Extension Registry (crates/extension-registry/)

  • OCI distribution: Container image distribution
  • Extension packaging: Provider/taskserv distribution
  • Version management: Semantic versioning
  • Registry API: Content addressable storage

AI Service (crates/ai-service/)

  • LLM integration: Large Language Model support
  • Prompt optimization: Infrastructure request parsing
  • Context awareness: Workspace context enrichment
  • Response generation: Configuration suggestions

Detector (crates/detector/)

  • Anomaly detection: System health monitoring
  • Pattern recognition: Infrastructure issue identification
  • Alert generation: Alerting system integration
  • Real-time monitoring: Continuous surveillance

Platform Config (crates/platform-config/)

  • Configuration management: Centralized config loading
  • Schema validation: Configuration validation
  • Environment handling: Multi-environment support
  • Default settings: System-wide defaults

Provisioning Daemon (crates/provisioning-daemon/)

  • Background service: Continuous operation
  • Event monitoring: System event handling
  • Task scheduling: Background job execution
  • State synchronization: Infrastructure state sync

RAG Service (crates/rag/)

  • Retrieval Augmented Generation: Knowledge base integration
  • Document embedding: Semantic search
  • Context retrieval: Intelligent response context
  • Knowledge synthesis: Answer generation

Service Clients (crates/service-clients/)

  • API clients: Client SDK for platform services
  • Cloud providers: Multi-cloud provider SDKs
  • Request handling: HTTP/RPC client utilities
  • Connection pooling: Efficient resource management

4. Extensions (provisioning/extensions/)

Modular infrastructure components:

Providers (5 cloud providers)

  • UpCloud - Primary European cloud
  • AWS - Amazon Web Services
  • Hetzner - Baremetal & cloud servers
  • Local - Development environment
  • Demo - Testing & mocking

Each provider includes:

  • Nickel schemas for configuration
  • API client implementation
  • Server creation/deletion logic
  • Network management
  • State tracking

Task Services (50+ services in 18 categories)

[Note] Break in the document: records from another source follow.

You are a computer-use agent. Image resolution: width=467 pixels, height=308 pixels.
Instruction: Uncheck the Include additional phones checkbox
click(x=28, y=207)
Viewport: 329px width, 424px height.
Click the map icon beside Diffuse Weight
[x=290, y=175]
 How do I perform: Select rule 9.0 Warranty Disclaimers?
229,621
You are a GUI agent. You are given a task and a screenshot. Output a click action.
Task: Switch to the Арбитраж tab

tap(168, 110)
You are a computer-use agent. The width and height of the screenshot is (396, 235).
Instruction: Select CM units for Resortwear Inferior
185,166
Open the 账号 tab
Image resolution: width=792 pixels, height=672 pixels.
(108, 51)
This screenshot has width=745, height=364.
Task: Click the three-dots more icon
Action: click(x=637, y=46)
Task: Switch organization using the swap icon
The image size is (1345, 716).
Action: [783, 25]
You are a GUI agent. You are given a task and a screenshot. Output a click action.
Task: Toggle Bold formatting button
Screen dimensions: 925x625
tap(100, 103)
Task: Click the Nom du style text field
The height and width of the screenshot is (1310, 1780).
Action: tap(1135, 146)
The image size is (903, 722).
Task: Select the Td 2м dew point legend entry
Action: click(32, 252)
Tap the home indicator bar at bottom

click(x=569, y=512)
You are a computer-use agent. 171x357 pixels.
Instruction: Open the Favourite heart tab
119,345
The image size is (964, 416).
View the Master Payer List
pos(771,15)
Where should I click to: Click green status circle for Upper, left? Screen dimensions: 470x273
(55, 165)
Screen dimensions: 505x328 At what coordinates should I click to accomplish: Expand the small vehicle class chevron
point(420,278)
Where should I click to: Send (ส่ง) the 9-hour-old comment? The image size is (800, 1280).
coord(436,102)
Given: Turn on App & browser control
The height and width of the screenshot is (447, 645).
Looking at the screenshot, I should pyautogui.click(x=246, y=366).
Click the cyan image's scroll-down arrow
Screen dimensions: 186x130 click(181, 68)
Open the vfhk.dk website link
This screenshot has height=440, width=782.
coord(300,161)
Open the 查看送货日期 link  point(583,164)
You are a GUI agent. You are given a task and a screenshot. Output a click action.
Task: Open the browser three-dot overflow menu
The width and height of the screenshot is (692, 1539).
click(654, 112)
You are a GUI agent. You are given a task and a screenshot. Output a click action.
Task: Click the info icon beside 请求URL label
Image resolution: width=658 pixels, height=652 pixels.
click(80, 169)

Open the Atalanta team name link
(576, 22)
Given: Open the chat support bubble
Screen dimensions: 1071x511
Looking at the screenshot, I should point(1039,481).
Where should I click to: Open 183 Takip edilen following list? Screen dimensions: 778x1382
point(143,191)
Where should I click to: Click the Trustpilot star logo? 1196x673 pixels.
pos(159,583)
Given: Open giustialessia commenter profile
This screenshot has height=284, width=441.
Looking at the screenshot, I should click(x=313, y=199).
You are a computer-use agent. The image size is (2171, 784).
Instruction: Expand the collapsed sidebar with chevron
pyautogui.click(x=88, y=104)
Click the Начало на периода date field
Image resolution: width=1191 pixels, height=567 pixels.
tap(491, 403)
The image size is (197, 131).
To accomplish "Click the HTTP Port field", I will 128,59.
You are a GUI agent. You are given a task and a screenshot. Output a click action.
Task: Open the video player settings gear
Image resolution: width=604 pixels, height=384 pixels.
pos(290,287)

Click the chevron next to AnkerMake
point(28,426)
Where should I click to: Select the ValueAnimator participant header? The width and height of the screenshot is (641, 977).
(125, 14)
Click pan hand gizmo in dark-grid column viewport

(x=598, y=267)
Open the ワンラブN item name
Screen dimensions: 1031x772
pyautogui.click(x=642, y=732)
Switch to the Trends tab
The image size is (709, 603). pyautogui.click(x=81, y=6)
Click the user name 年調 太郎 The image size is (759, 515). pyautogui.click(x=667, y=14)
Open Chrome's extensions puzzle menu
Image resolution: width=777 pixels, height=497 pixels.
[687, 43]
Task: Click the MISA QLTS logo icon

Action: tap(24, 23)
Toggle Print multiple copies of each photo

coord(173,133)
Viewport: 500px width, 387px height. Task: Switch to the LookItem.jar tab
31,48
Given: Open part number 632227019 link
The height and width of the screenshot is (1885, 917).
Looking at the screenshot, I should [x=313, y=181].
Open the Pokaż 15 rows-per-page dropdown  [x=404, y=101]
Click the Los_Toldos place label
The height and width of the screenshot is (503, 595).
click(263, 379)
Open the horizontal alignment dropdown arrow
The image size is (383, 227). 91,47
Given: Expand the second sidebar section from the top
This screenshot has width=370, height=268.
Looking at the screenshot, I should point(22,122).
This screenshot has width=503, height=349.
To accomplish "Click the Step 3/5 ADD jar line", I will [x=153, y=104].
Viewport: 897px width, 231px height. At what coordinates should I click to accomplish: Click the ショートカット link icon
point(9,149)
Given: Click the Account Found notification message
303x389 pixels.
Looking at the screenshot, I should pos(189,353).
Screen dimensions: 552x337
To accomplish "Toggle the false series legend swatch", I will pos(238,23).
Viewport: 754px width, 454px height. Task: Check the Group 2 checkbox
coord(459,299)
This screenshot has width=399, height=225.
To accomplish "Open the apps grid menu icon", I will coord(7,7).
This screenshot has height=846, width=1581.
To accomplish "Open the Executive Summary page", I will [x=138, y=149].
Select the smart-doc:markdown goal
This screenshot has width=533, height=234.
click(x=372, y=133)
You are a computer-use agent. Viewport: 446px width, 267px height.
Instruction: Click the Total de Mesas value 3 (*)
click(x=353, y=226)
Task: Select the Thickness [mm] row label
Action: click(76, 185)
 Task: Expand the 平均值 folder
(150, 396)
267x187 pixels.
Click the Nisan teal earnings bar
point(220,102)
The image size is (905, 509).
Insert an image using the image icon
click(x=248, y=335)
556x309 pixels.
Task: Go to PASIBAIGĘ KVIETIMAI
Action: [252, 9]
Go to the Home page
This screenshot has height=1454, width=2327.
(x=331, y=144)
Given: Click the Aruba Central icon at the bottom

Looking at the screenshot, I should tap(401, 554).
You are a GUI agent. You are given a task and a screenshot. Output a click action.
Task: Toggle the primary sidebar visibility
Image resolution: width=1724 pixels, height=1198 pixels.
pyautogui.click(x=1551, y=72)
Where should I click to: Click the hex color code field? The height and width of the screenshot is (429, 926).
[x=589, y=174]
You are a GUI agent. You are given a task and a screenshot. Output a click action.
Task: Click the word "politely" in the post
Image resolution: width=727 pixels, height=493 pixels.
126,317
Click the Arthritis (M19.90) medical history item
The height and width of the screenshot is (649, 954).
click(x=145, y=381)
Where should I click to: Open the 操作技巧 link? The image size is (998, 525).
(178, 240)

| Category | Services | Purpose | | --- | ---------| - --- | | Container Runtime | containerd, crio, podman, crun, youki, runc | Container execution | | Kubernetes | kubernetes, etcd, coredns, cilium, flannel, calico | Orchestration | | Storage | rook-ceph, local-storage, mayastor, external-nfs | Data persistence | | Databases | postgres, redis, mysql, mongodb | Data management | | Networking | ip-aliases, proxy, resolv, kms | Network services | | Security | webhook, kms, oras, radicle | Security services | | Observability | prometheus, grafana, loki, jaeger | Monitoring & logging | | Development | gitea, coder, desktop, buildkit | Developer tools | | Hypervisor | kvm, qemu, libvirt | Virtualization |

Clusters (9 pre-built templates)

  • web - Web service cluster (nginx + postgres)
  • oci-reg - Container registry
  • git - Git hosting (Gitea)
  • buildkit - Build infrastructure
  • k8s-ha - HA Kubernetes (3 control planes)
  • postgresql - HA PostgreSQL cluster
  • cicd-argocd - GitOps CI/CD
  • cicd-tekton - Tekton pipelines

5. Infrastructure Layer

What Provisioning Manages:

  • Cloud Resources: VMs, networks, storage
  • Services: Kubernetes, databases, monitoring
  • Applications: Web services, APIs, tools
  • State: Configuration, data, logs
  • Monitoring: Metrics, traces, logs

Configuration System

Hierarchical 5-Layer System:

Precedence (High → Low):

1. Runtime Arguments   (CLI flags: --provider upcloud)
   ↓
2. Environment Variables (PROVISIONING_PROVIDER=aws)
   ↓
3. Workspace Config    (~workspace/config/provisioning.yaml)
   ↓
4. Environment Defaults (workspace/config/prod-defaults.toml)
   ↓
5. System Defaults     (~/.config/provisioning/ + platform defaults)

Configuration Languages:

| Format | Purpose | Validation | Editability | | --- | --------| - --- | ------------ | | Nickel | Infrastructure source | Type-safe, contracts | Direct | | TOML | Settings, defaults | Schema validation | Direct | | YAML | User config, metadata | Schema validation | Direct | | JSON | Exported configs | Schema validation | Generated |

Key Features:

  • Lazy evaluation
  • Recursive merging
  • Variable interpolation
  • Constraint checking
  • Automatic validation

State Management

SurrealDB Graph Database:

Stores complex infrastructure relationships:

Nodes:
- Servers (compute)
- Networks (connectivity)
- Storage (persistence)
- Services (software)
- Workflows (automation)

Edges:
- Server → Network (connected)
- Server → Storage (mounted)
- Service → Server (running on)
- Workflow → Dependency (depends on)

File-Based Persistence:

For orchestrator queue and checkpoints:

~/.provisioning/
├── state/              # Infrastructure state
├── checkpoints/        # Workflow checkpoints
├── queue/              # Orchestrator queue
└── logs/               # Operational logs

Security Architecture

4-Layer Security Model:

| Layer | Components | Features | | --- | ----------| - --- | | Authentication | JWT, sessions, MFA | 2FA, TOTP, WebAuthn | | Authorization | Cedar policies, RBAC | Fine-grained permissions | | Encryption | AES-256-GCM, TLS | At-rest & in-transit | | Audit | Logging, compliance | 7-year retention |

Security Services:

  • JWT token validation
  • Argon2id password hashing
  • Multi-factor authentication
  • Cedar policy enforcement
  • Encrypted credential storage
  • KMS integration (5 backends)
  • Audit logging (5 export formats)
  • Compliance checking (SOC2, GDPR, HIPAA)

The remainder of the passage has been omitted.